Pero también hay que hablar de otros asuntos perpendiculares al tema violencia intrafamiliar, como por ejemplo que ningún varón se despierta un día y tiene una especie de revelación, y le dice: “hoy vas a cagarle a patadas a tu esposa”; o “vas a disparar dos balazos a tu novia que cortó contigo”, porque ella sencillamente ya no te quiere más.

El feminicidio no es un “momento de locura” o un “crimen pasional”. No es algo que surge de la nada; y en develar las diferentes formas de violencia estamos todos involucrados; las autoridades, pero también cada persona que forma parte de esta sociedad. Ya que si no se hace una prevención más efectiva, seguiremos lamentando más muertes.

Es positivo tener una Ley 5777 “De protección integral de la mujeres contra toda forma de violencia”, pero es evidente que con eso no es suficiente.

Todos somos responsables cuando aceptamos las actitudes machistas, que ubican a las mujeres en una posición de inferioridad.

Y somos igual de culpables cuando practicamos aquellas actitudes no tan evidentes, pero igual de discriminatorias y peligrosas, conocidas como micromachismo. Esos gestos, comentarios y prejuicios que los tenemos tan asumidos que ya ni nos damos cuenta. Para no hacerla tan larga, mencionamos algunas muestras, y cada cual puede hacer el test para evaluar cómo anda su nivel de micromachismo.

Test micromachista

*Cuando le explicás algo a una mujer, sin que ella te lo pida, y solo por ser mujer asumís que ella necesita esa explicación.

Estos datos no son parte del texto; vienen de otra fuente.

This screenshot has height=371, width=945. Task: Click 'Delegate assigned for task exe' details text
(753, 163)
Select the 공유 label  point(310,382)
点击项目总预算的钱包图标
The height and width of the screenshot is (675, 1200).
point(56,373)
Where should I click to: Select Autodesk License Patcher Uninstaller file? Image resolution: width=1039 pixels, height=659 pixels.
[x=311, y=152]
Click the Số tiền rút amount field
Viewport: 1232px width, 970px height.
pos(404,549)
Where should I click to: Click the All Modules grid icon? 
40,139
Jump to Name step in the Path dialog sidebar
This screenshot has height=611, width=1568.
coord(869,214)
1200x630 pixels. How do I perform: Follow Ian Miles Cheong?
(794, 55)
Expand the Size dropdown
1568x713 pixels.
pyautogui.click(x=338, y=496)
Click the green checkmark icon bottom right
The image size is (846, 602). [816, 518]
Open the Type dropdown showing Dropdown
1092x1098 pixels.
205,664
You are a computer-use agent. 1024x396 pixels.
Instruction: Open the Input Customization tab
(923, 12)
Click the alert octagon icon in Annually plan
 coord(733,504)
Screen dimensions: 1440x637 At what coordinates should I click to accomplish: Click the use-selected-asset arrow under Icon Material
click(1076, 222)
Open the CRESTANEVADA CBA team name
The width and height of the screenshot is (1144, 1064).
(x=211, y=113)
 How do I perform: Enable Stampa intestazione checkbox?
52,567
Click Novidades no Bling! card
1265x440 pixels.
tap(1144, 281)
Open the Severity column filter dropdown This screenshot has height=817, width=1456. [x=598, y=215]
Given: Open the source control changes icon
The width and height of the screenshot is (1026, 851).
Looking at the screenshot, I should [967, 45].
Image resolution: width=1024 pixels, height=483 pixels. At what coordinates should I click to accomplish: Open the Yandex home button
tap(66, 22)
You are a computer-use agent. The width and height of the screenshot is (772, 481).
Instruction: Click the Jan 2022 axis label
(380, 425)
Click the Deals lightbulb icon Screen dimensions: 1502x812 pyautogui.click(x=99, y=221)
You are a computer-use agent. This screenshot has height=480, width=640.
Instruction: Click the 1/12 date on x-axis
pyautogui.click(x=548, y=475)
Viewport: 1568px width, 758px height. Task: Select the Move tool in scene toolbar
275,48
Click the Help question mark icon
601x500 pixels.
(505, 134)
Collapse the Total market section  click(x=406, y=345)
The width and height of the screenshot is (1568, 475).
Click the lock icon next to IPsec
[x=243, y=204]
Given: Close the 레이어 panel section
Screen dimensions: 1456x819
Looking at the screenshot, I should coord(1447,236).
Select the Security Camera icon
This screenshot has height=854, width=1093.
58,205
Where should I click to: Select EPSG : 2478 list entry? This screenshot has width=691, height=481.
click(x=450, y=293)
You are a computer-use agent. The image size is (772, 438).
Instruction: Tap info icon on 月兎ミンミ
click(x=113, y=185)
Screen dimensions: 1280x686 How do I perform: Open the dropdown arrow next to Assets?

*Cuando te preguntan si trabajás, vos respondés: “No, soy ama de casa”.

*Cuando te callás nomás si ves que un amigo está piropeando e insultando a una mujer.

*Cuando tu primo se queda en la casa al cuidado de sus tres chicos, y vos, su mejor amigo, le dice: “Ahhh, sos el niñero!”, como si la responsabilidad de cuidar a los hijos fuera solo de las mamás.

*Cuando un nene se pone a llorar y se burlan de él, y le dicen: “Llorás como una nena”.

*Cuando un hombre cuestiona tu conocimiento e intenta iluminarte con su sabiduría. (Mansplaining).

*Cuando le interrumpís innecesariamente a una mujer, no le dejás hablar. (Manterrupting).

*Cuando tuviste una idea y una brillante ejecución, pero un hombre se lleva los créditos. (Bropiating).

*Cuando alguien alardea de que ‘ayuda en la casa’, con las tradicionales tareas de cocinar, limpiar la casa, lavar la ropa, regar las plantas, como si hacer todo eso fuera una concesión que le hace a su esposa-esclava-sirvienta, precisamente en la casa donde él también vive.

Y es muy probable que su mamá y su papá le enseñaron así, como a ellos a su vez le enseñaron sus papás y sus mamás y así hasta el infinito; por eso hay que desmontar esas ideas tan ajadas.

Porque la Constitución no dice que las nenas tienen que vestir de rosadito; ni que las mujeres solo por no tener un carácter sumiso ya son unas histéricas, como le llamás vos a tu jefa; ni aquellas que defienden sus derechos (y los tuyos) son feminazis.

Las actitudes machistas, las ideas arcaicas y los prejuicios forman el barro del cual está hecho ese troglodita que se creyó la historia de que él es el rey de la creación y que es el dueño absoluto de la mujer que tiene a su lado, y puede disponer de ella como si fuera una silla.

Por eso, hay que revisar todas esas ideas; ¡amiga, date cuenta!